= Sociometry =

Quantitative method for measuring social relationships

Sociometry is a quantitative method for measuring social relationships. It was developed by psychotherapist Jacob L. Moreno and Helen Hall Jennings in their studies of the relationship between social structures and psychological well-being, and used during Remedial Teaching.

==Definition==

The term sociometry relates to its Latin etymology, socius meaning companion, and metrum meaning measure. Jacob Moreno defined sociometry as "the inquiry into the evolution and organization of groups and the position of individuals within them." He goes on to write "As the ...science of group organization, it attacks the problem not from the outer structure of the group, the group surface, but from the inner structure". "Sociometric explorations reveal the hidden structures that give a group its form: the alliances, the subgroups, the hidden beliefs, the forbidden agendas, the ideological agreements, the "stars" of the show."

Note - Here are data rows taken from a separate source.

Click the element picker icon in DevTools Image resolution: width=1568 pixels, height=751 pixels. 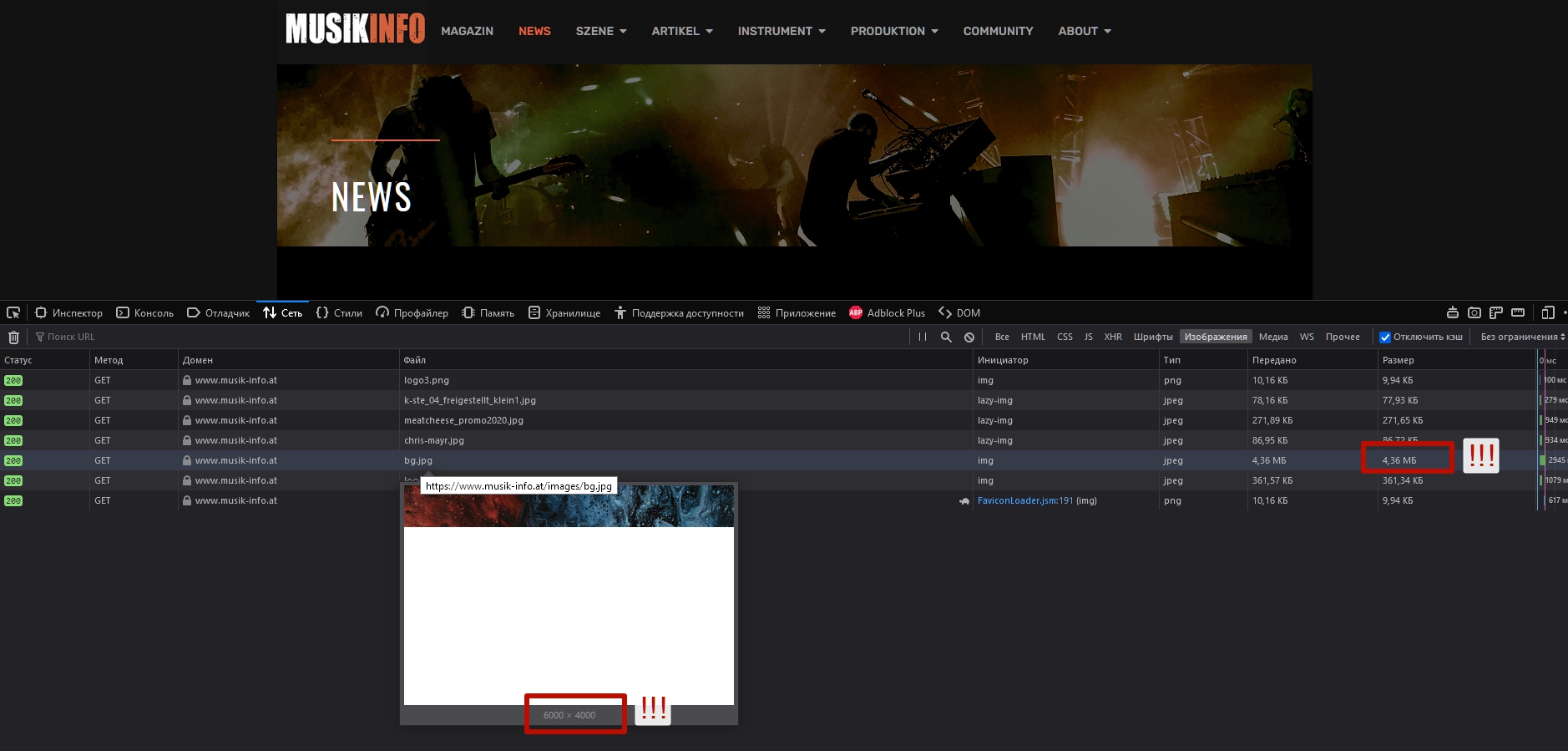(x=13, y=312)
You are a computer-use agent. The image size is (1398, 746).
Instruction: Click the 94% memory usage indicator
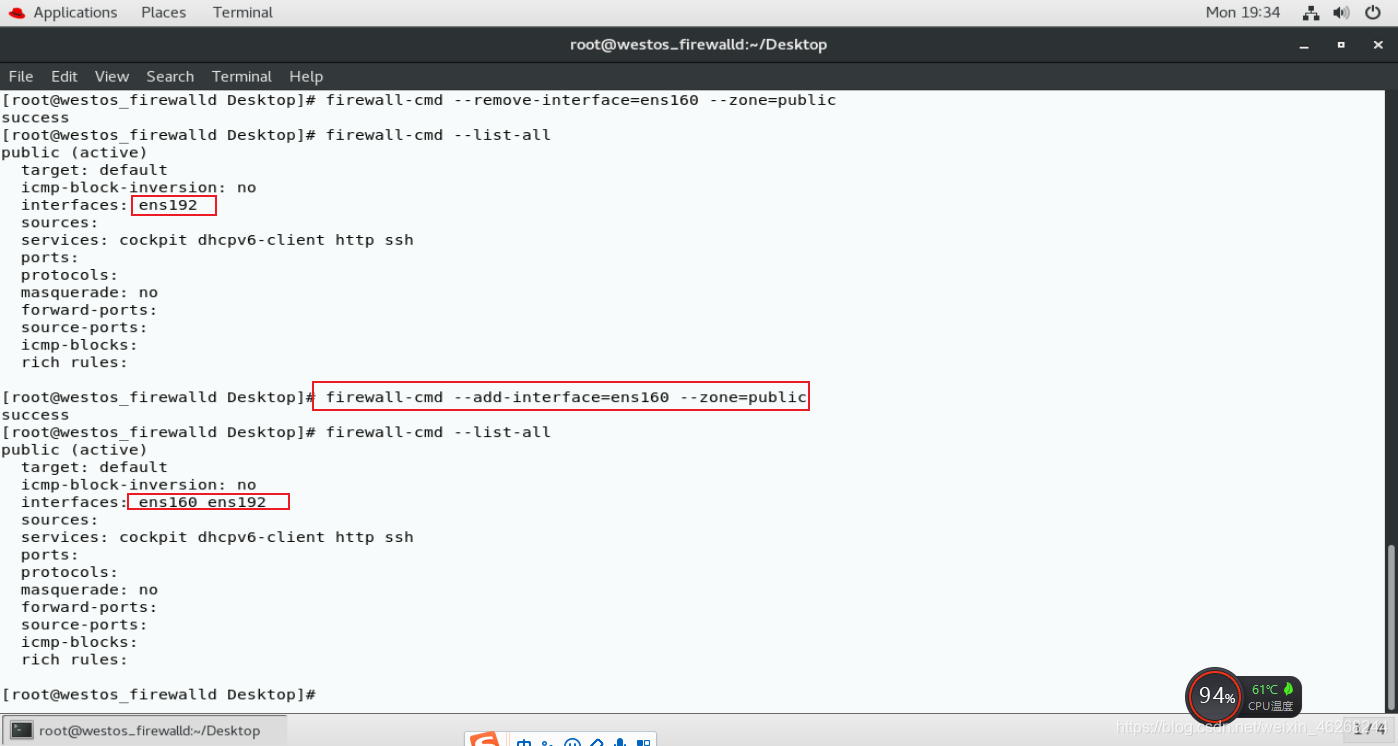[x=1215, y=695]
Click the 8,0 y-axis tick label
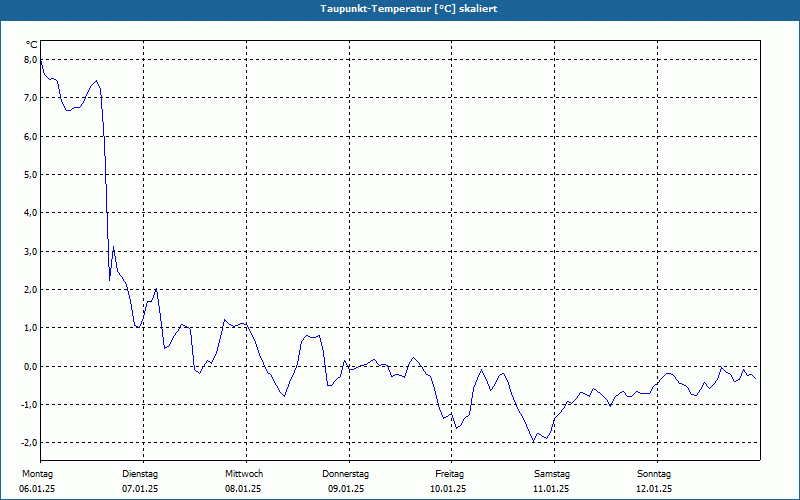Viewport: 800px width, 500px height. coord(31,60)
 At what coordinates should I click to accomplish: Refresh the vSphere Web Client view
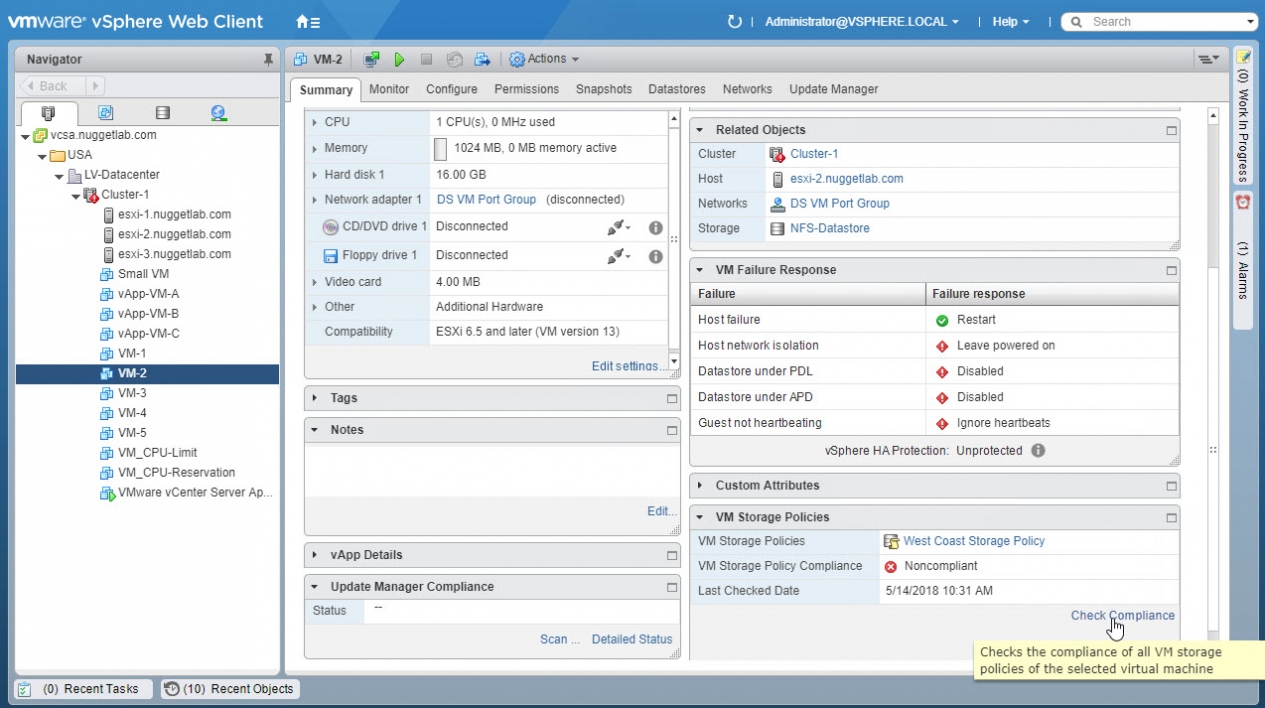[735, 22]
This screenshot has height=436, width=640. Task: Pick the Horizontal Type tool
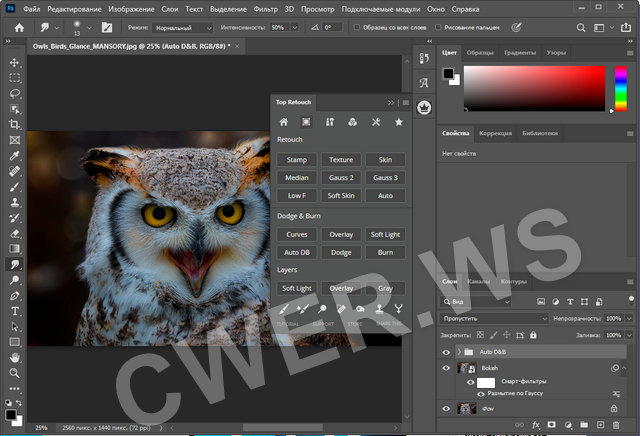[x=15, y=311]
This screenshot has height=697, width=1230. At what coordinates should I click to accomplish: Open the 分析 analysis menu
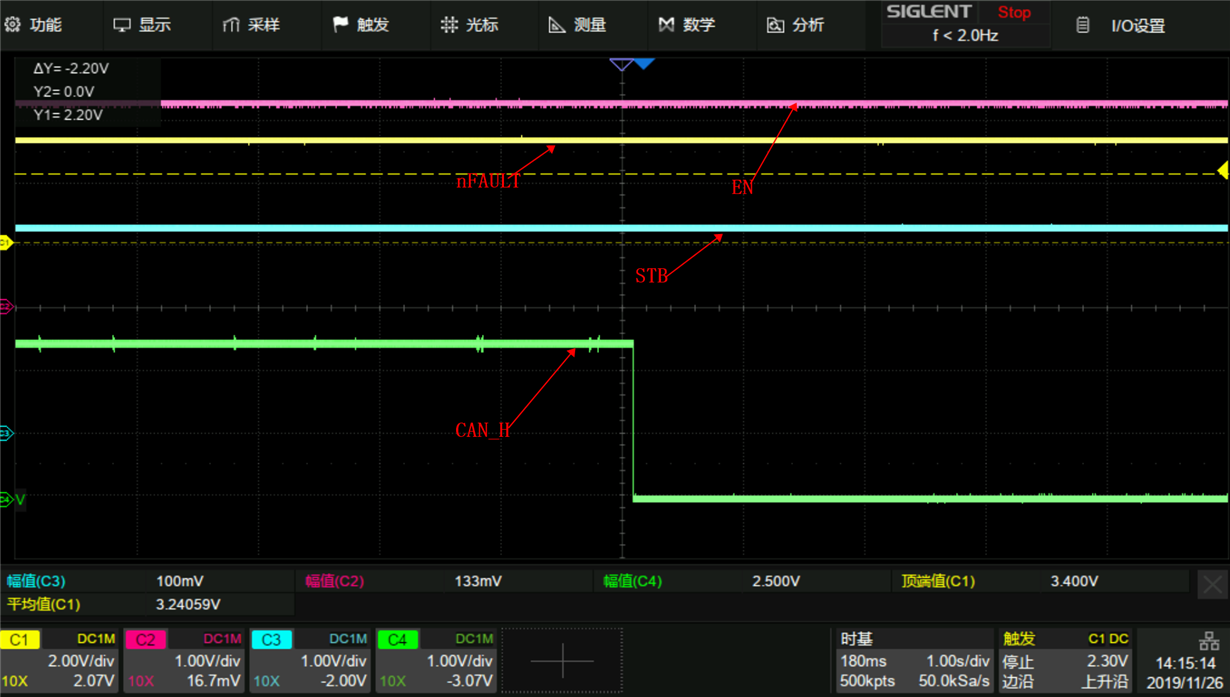tap(795, 25)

Moreno developed sociometry as one of the newly developing social sciences. He states: "The chief methodological task of sociometry has been the revision of the experimental method so that it can be applied effectively to social phenomena."
(Moreno, 2012:39)

The practice of the method had the focus on the outcomes established by the participants: "By making choices based on criteria, overt and energetic, Moreno hoped that individuals would be more spontaneous, and organisations and groups structures would become fresh, clear and lively."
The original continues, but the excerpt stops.